Render the rows from the line containing "This screenshot has height=700, width=1235." through the line containing "(x=248, y=26)", both lines included, as a two-column CSV with the header instruction,coordinates and one row per request: put the request text under instruction and its answer under coordinates, enclose each field in double quotes, replace line breaks with spaces, and omit the pictures.

[EXERCISE INPUT]:
_ _ _ _ _ _ _

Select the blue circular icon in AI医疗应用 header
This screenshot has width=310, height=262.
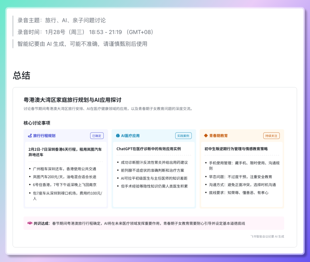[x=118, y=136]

_ _ _ _ _ _ _

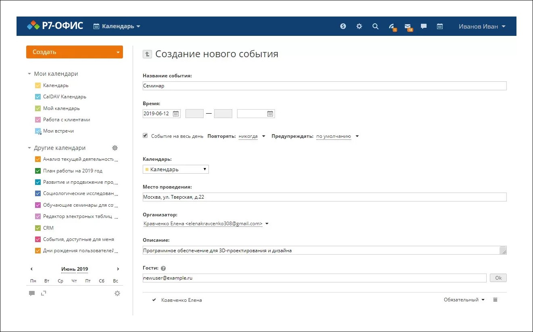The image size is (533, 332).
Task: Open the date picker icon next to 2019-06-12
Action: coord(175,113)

_ _ _ _ _ _ _

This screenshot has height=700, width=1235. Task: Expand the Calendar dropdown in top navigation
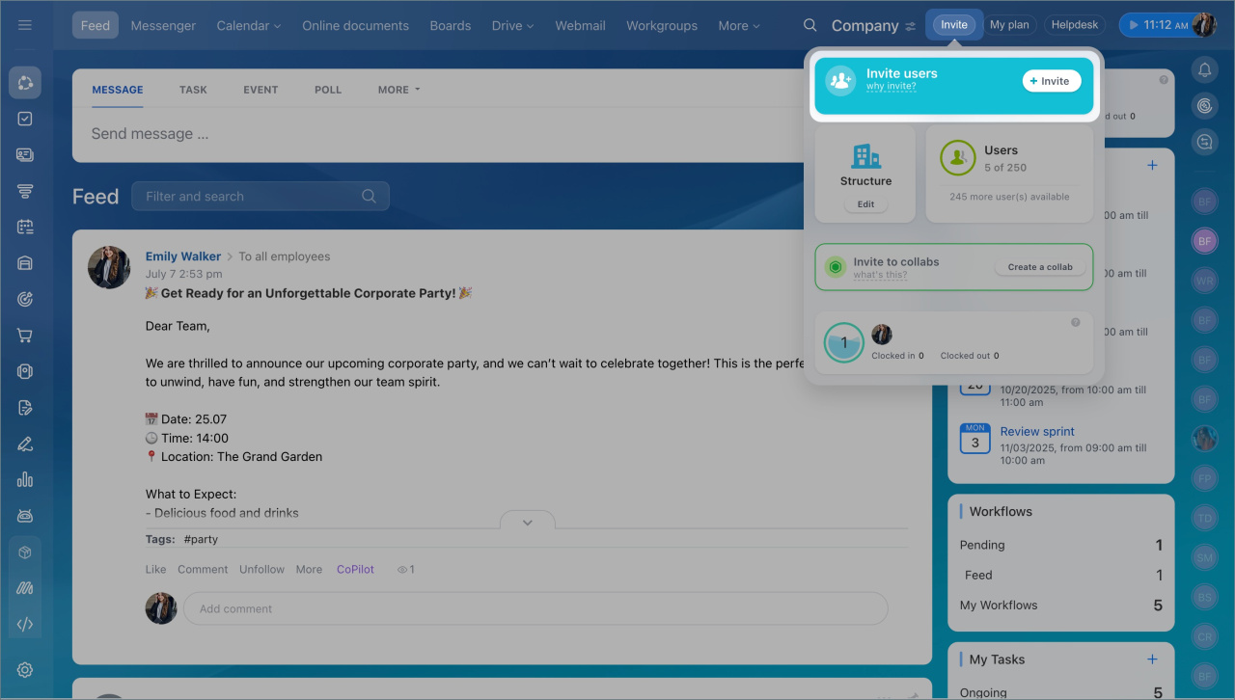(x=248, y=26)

_ _ _ _ _ _ _

[IN RESPONSE]:
instruction,coordinates
"This screenshot has height=700, width=1235. Task: Expand the Calendar dropdown in top navigation","(x=248, y=26)"